Bogle, the founder of fund giant Vanguard Group, argues that the financial services sector as a whole is chasing short-term gains and in the process saddling investors with the costs of higher trading volumes and often not acting in their best interests.

"The advisor's stock-in-trade should not be trading," Bogle said Tuesday on a conference call. "The advisor can be a big help, but it's not in selecting funds and moving money around."

Bogle was speaking in one of several calls and events the Institute for the Fiduciary Standard organizes for what it calls "Fiduciary September," the third annual such month in which the group joins with advocacy organizations and like-minded industry representatives in calling for stronger rules to ensure that investors receive the best quality investment advice from their financial professionals.

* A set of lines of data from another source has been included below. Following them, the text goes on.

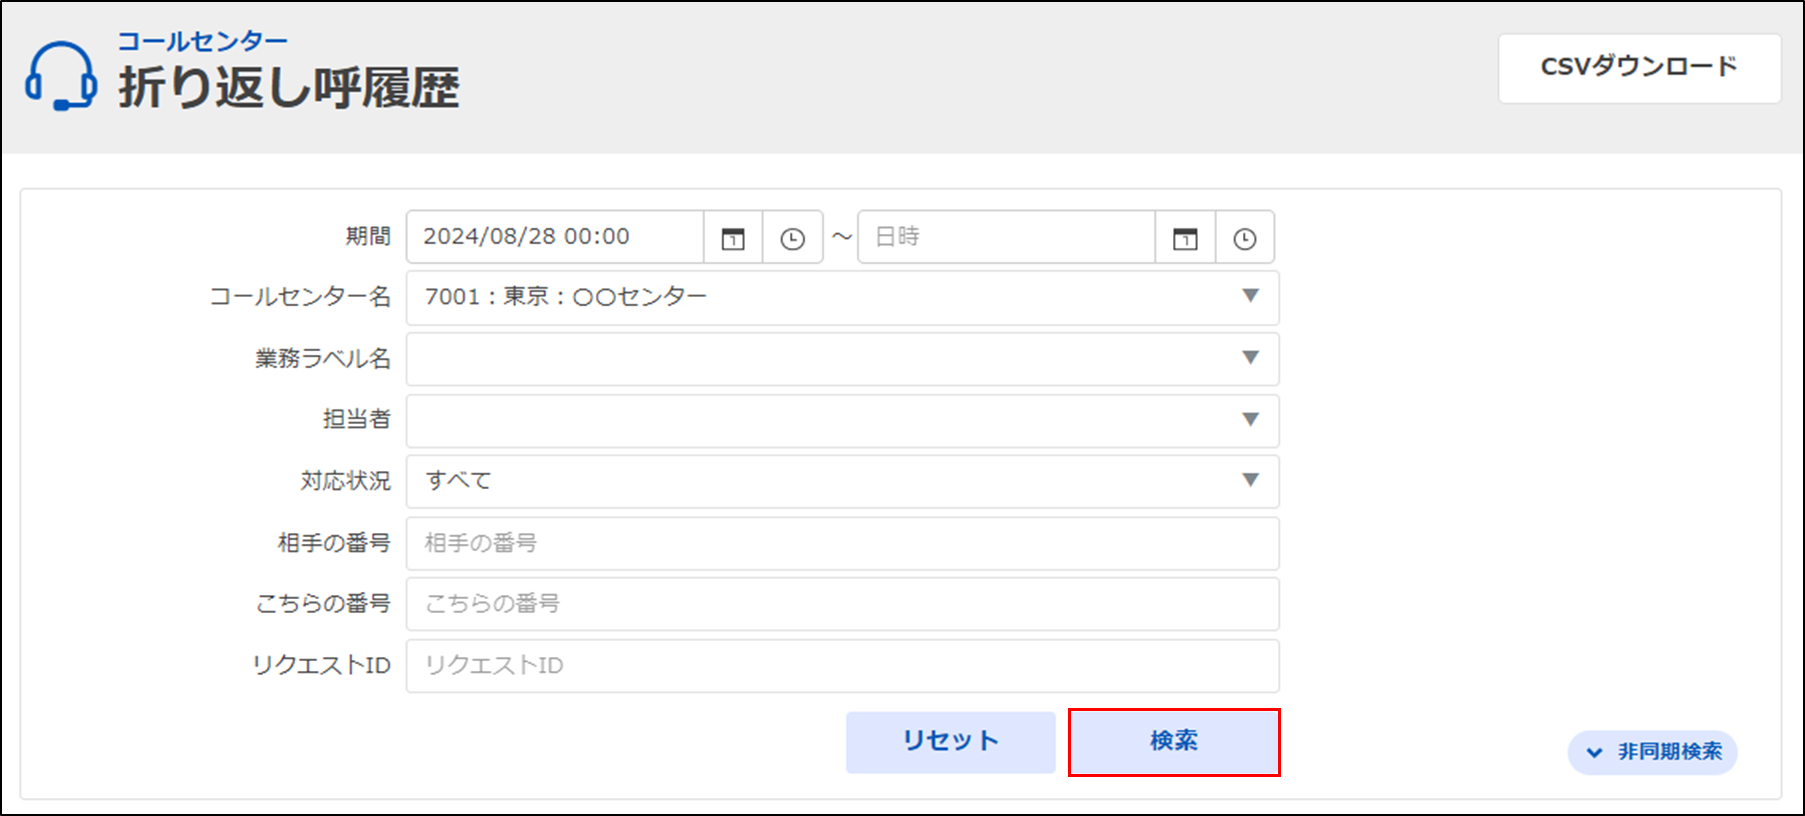Click the 折り返し呼履歴 page title
The image size is (1805, 816).
289,88
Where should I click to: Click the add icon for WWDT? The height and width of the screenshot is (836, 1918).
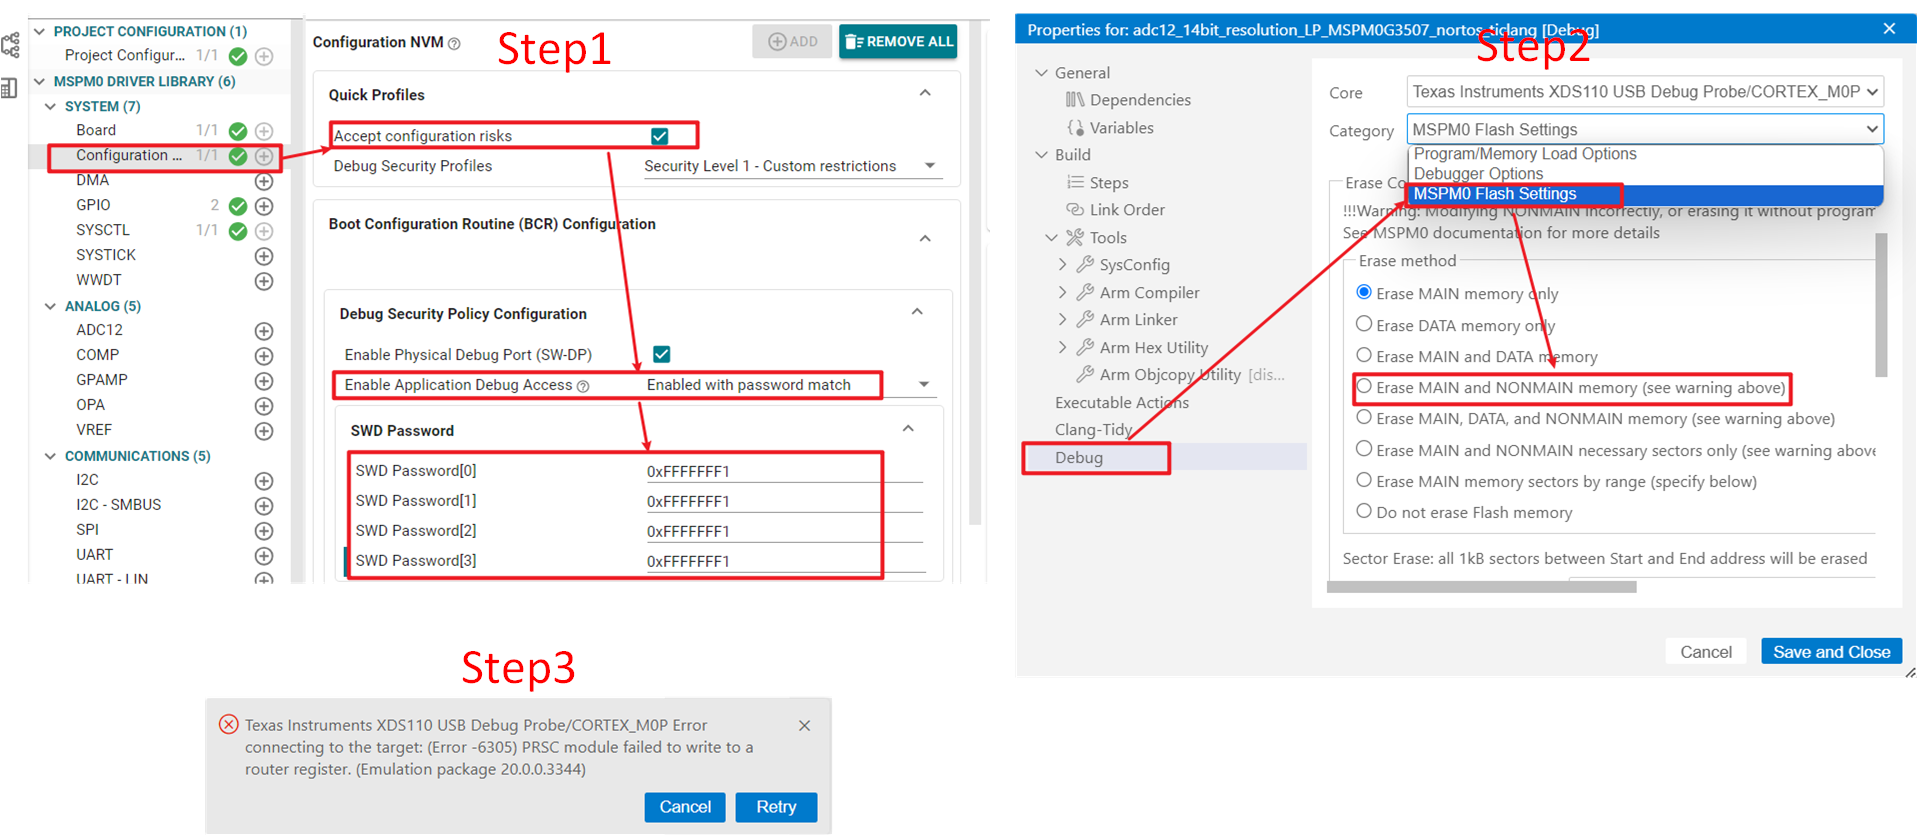click(x=264, y=281)
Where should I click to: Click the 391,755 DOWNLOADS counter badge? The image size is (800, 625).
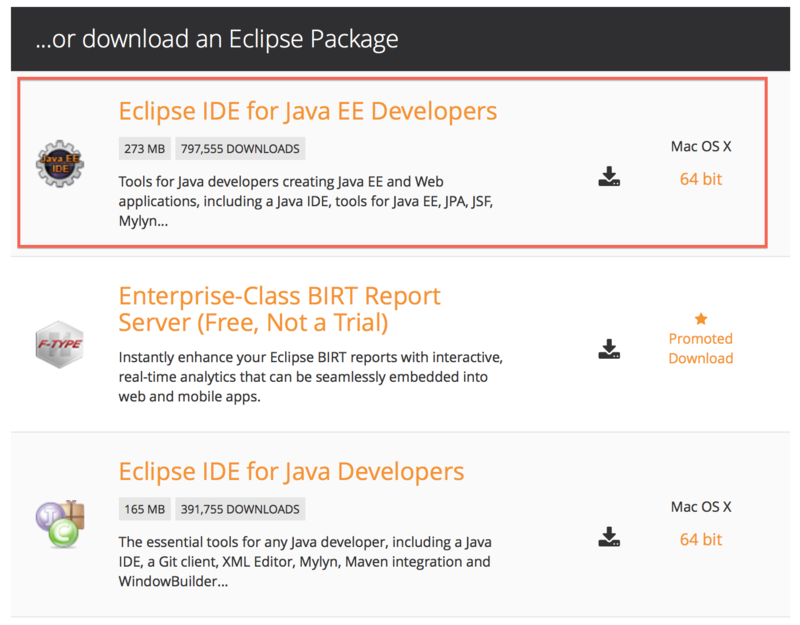(240, 508)
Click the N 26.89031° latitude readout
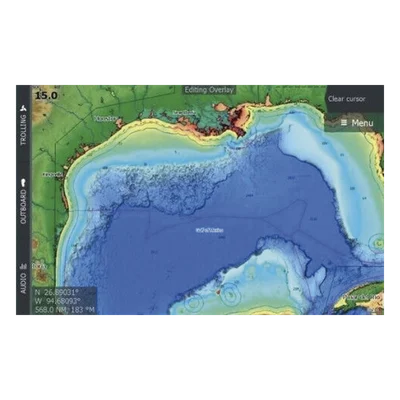This screenshot has height=400, width=400. [57, 292]
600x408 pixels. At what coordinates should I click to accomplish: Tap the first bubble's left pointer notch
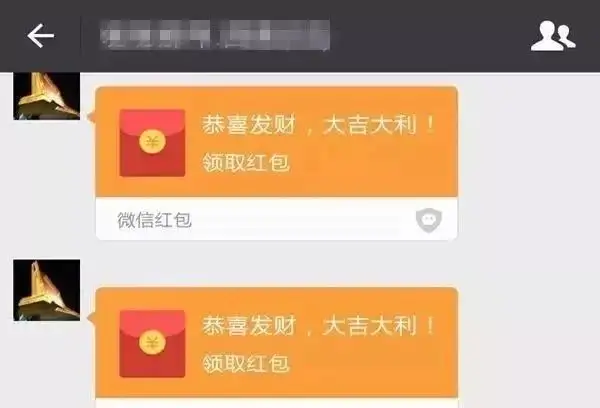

To Bogle, brokers and RIAs should be held to the same standard when it comes to serving the retail segment, noting the threshold for fiduciaries is fairly clear-cut.

"A fiduciary to me is anybody that handles somebody else's money, and if you're a broker, you've got to be very careful how you handle it," he says. "In the final analysis, being a fiduciary is going to be the best route to investment success."

The question of a uniform fiduciary standard for brokers and advisors is one of the core issues advocates are pressing this month, though the prospects for new rules from the SEC are far from certain. SEC Chairman Mary Jo White has tasked the regulator with developing a set of recommendations for how the commission might move forward, though two members of the five-person panel have questioned the need for new rules.

Some leaders of the brokerage industry have offered qualified support for a uniform fiduciary standard, provided that any rules preserve the flexibility to conduct a full complement of brokerage services, including certain conflicts of interest that would not be permissible under the RIA fiduciary duty.

Bogle sees the commission-based brokerage model, where incentives favor greater trading activity, as on the wane, predicting that the trend of financial professionals breaking away from brokerages to go it alone as RIAs will continue.

"I think that's going to expand. I think Wall Street is going to shrink," he says. "The best advisors in my opinion are fee-only advisors."

As for the fiduciary debate, Bogle argues that actively managed funds generally amount to a disservice to investors, even if they might be deemed suitable investment vehicles, thereby satisfying the general threshold for brokers advising retail clients. (Bogle describes his own investment philosophy as: "Own the entire U.S. stock market and own it forever.")

"Fiduciary duty comes in not in picking funds and high levels of activity," he notes, but rather in guiding investors toward long-term buy-and-hold strategies, along with attendant planning services like advising on tax strategies, savings and retirement and estate planning.

"The suitability standard has outlived its usefulness," he says. "There has to be some raising of the bar for stock brokers."